* [Provided material]
+ + + + + + +

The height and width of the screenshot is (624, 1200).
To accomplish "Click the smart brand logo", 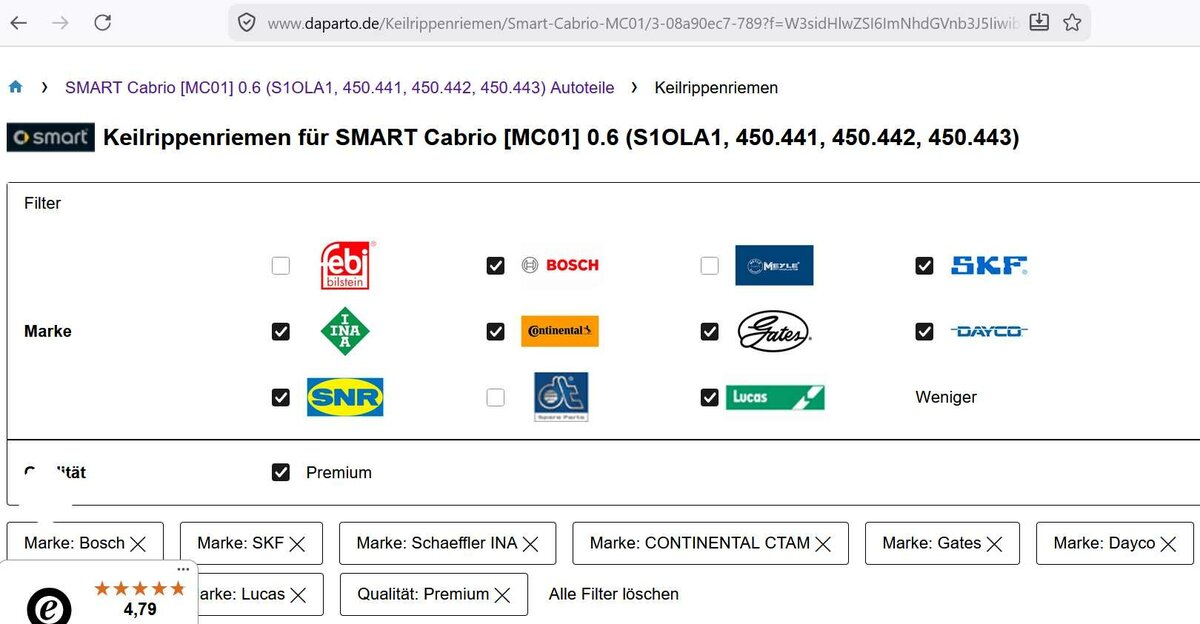I will click(50, 138).
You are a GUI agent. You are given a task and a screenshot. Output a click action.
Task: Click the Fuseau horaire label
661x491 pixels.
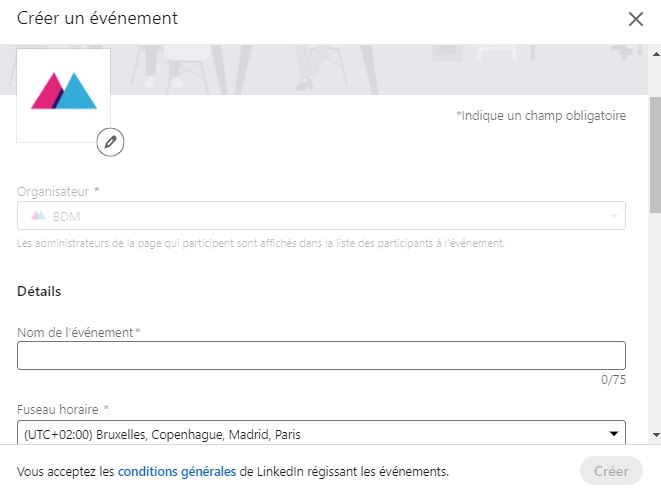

+ + + + + + +

* [Challenge]
Count the lines in the items above that contain the string "screenshot", matching case exactly. Reply with the number alone.

* [Answer for the task]
2